Lean Provider Administration involves deploying automated workflows, enabling greater data governance and increasing internal and external integration to reduce provider administrative costs. Capobianco explains that typically provider management processes involve unnecessary manual intervention and a high reliance on paper. Additionally, the lack of a central source of truth for provider information usually results in the creation of redundant and siloed provider systems/applications.“While the health plan is able to perform in its current state, there’s a lot of Herculean effort there that can be solved by technologies like workflow automation, rules orchestration and the creation of a provider source of truth for the enterprise.” These capabilities typically lead to a 20-30% reduction in administrative costs for the health plan. At the same time, they reduces the administrative burden on providers.

The third solution suite, Collaboration, involves the simplification of engaging providers and members, while offering tools to improve decision support. “Within this suite, we offer health plans solutions such as provider self service, provider directories, clinical tools, and assets to support the management of Patient Centered Medical Homes. As we see the healthcare market mature with care models such as ACOs and PCMH initiatives, it is important for health plans to offer tools to providers and members that make it easier for information to be shared among all stakeholders. Additionally, as the new care model initiatives transform from pilot to full scale operations, the ability for care coordination, performance management and streamlined reimbursement will be critical for their ongoing success.”

The Value Based Reimbursement (VBR) solution suite focuses on addressing the performance and payment reform initiatives facing health plans and providers. In order for the healthcare system to evolve from a fee-for-service model, health plans and providers are engaging in new care arrangements that promote performance and quality of care. Capobianco explains that this transformation is not easy because it affects many processes between health plans and its providers such as, provider contracting, provider selection, provider reimbursement and how this information interacts with claims processing. The value of this solution suite is that it reduces the administrative and medical costs for health plans through the orchestration of relationships that focus on performance and care, while promoting increased transparency to providers.

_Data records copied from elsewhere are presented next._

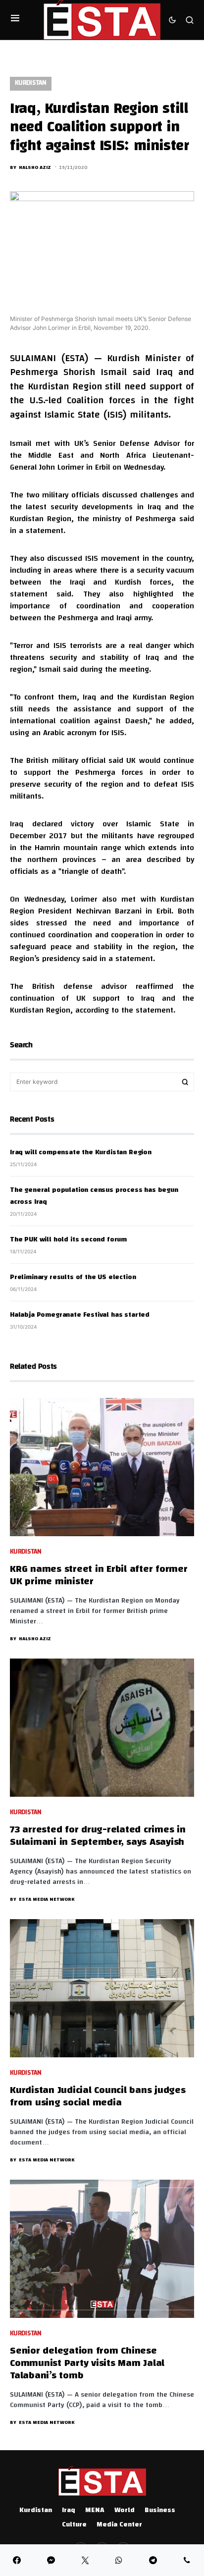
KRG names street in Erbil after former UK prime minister (99, 1575)
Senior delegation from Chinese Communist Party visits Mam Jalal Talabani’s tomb (87, 2363)
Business (160, 2511)
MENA (94, 2511)
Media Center (119, 2525)
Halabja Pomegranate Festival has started (80, 1315)
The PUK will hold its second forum (68, 1240)
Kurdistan (31, 83)
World (124, 2511)
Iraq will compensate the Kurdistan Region (81, 1153)
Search (185, 1082)
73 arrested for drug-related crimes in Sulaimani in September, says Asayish (98, 1836)
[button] (15, 20)
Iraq (68, 2511)
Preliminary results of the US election (73, 1278)
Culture (74, 2525)
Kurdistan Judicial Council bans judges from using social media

Portico has completed a number of return-on-investment assessments with its clients. Note that improvement levels depend on the initial environment, including level of automation, process consistency, process integration, and workflow. A sample of client benefits are:

  • Credentialing time frame reduced by 82% (from 120 days to 22 days)
  • Provider updates reduced by 86% (from 35 days to 5 days)
  • Online directory refresh reduced from weeks to every 5 minutes
  • Provider enrollment (credentialing, contracting, setup) reduced by 40% [from 70 days to 42 days]
  • Reduction of provider management FTEs by 25-35%
  • Improving provider data quality by 15-20%
  • A 50% reduction on contract rework
  • Identified impact on MLR — 2% opportunity based on reductions to contract-claims gap and increased auto adjudication

 

According to a Commonwealth Fund report (2011), “Plan leaders identified several factors they believe contribute to being a high performing plan: building a physician–plan partnership, establishing the plan as a resource for physician practices, providing physician quality and cost data on performance, and emphasizing a local area orientation.”

Capobianco said, “at the end of the day, that is what our software and services are enabling for our health plan customers. We are supporting the need for health plans to build a stronger physician-plan relationship that optimizes how networks/care teams are organized, how provider contracts are created to incent performance and to orchestrate value-based provider payments.”

Portico recently announced the launch of its Portico 9.0 IPM platform.